A quick note: Not ALL NPEs are bad. Sometimes it is an individual inventor who really does come up with something unique, but lacks the ability to manufacture. A true garage inventor. Sadly, more often it is just a shell company set up that purchases a block of attractive assets (patents someone else invented).
What often happens is that some company gets a letter in the mail, claiming that a product they make uses a patent belonging to the NPE. The NPE says we are going to sue you, or you can agree to settle by paying us $X for every product you make that includes our patent. For many companies, the licensed fee is cheaper than it would be to go to court (insert lawyer joke).
For many small companies, this is a make-or-break moment. They often run on such small capital that they can’t afford to litigate and have to shut down. Large companies have realized the importance of this and have started to acquired large libraries of patents in case a rival comes after them in some weird IP arms race.
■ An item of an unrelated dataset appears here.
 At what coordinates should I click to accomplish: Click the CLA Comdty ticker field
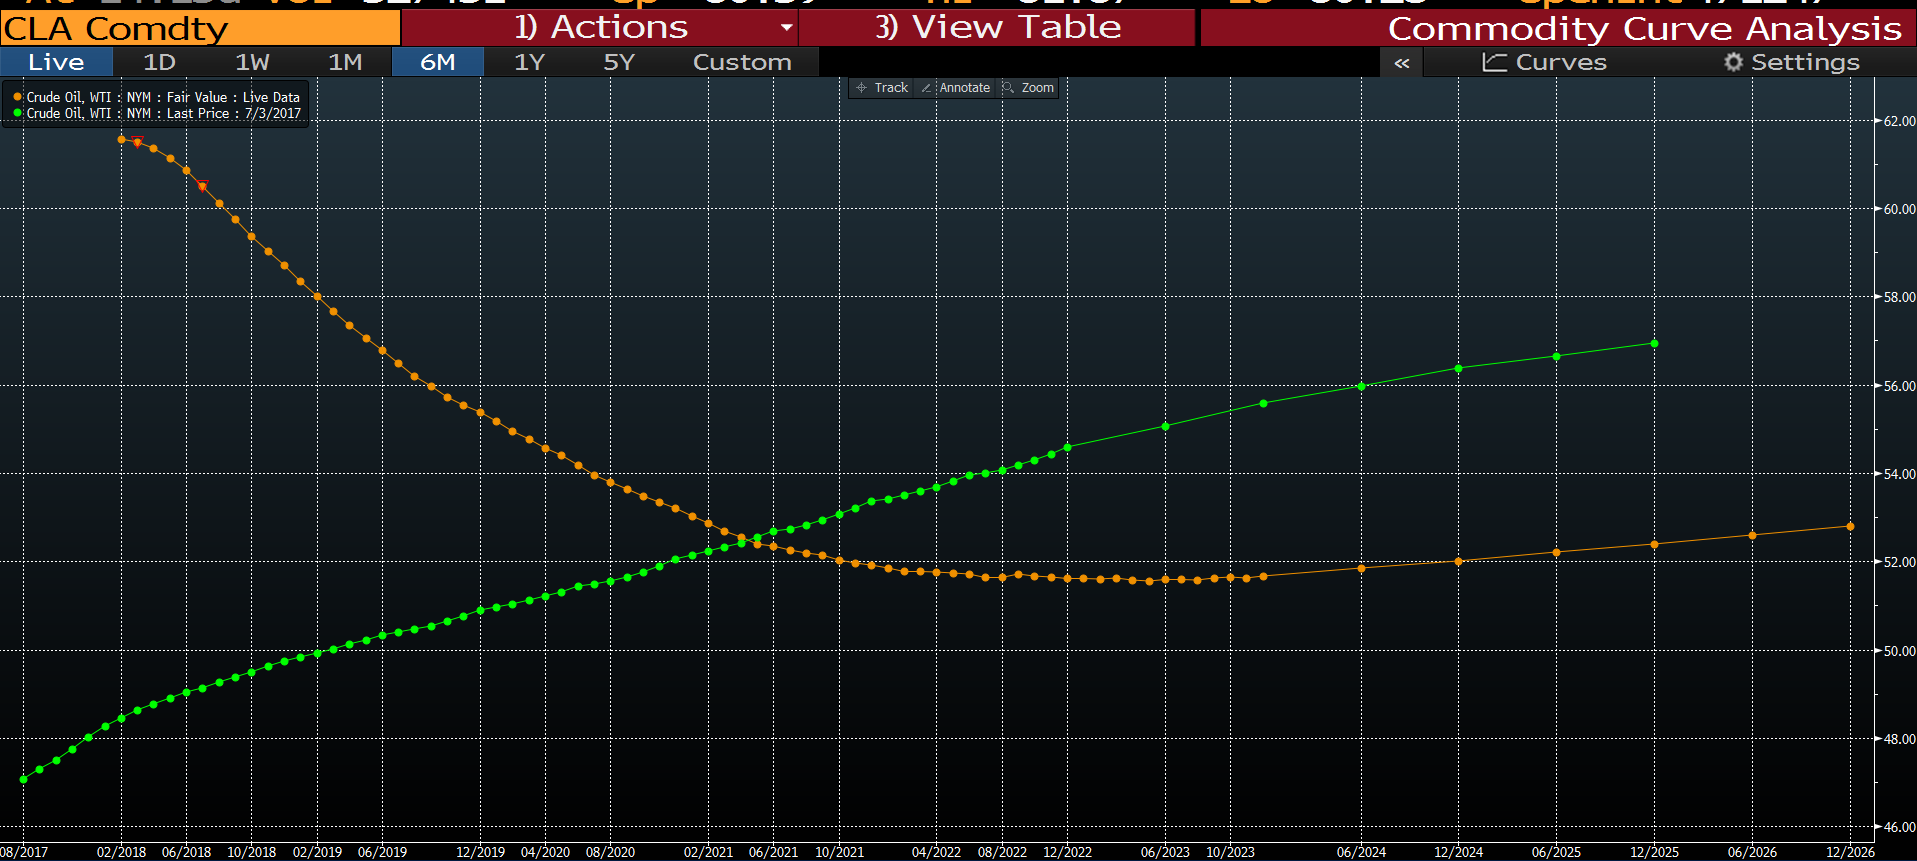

While thinking about this, I thought of what I think to be a unique solution. What about some sort of patent litigation insurance. We spread risk out for many things, why not this. You could pay a certain amount every year, and if someone claims you are infringing their patent, the funds could be used to pay for your defense.
The real trick to why I think this would work is that the Patent Trolls don’t really want to go to trial. They are hoping you settle. Trials are expensive, which is against their purpose, and second, if they lose they lose their entire reason for being. They do not actually want their patent to go in front of a jury. If they know you won’t blink and will make them actually prove 1) their patent is valid and 2) you infringe it, they might just move along and not mess with you.
Case in point, Newegg. Newegg is one of those nerdy hidden gems. Its a place where you can find super cheap computer parts, systems and accessories. They have a strict no settlement patent policy. A patent troll sued them (and many other companies!) claiming they invented the online shopping cart, and Newegg was violating their patent. Newegg fought back and won, invalidating the patent. Luckily, Newegg had the money, and gumption to fight. Many other companies did not and were paying this troll for something they didn’t need to.
Instead of hoping for a white knight to stand up to the Patent Trolls, instead we should recognize that getting rid of them is a great public good – leading to more innovation, and we should be teaming up to fight them.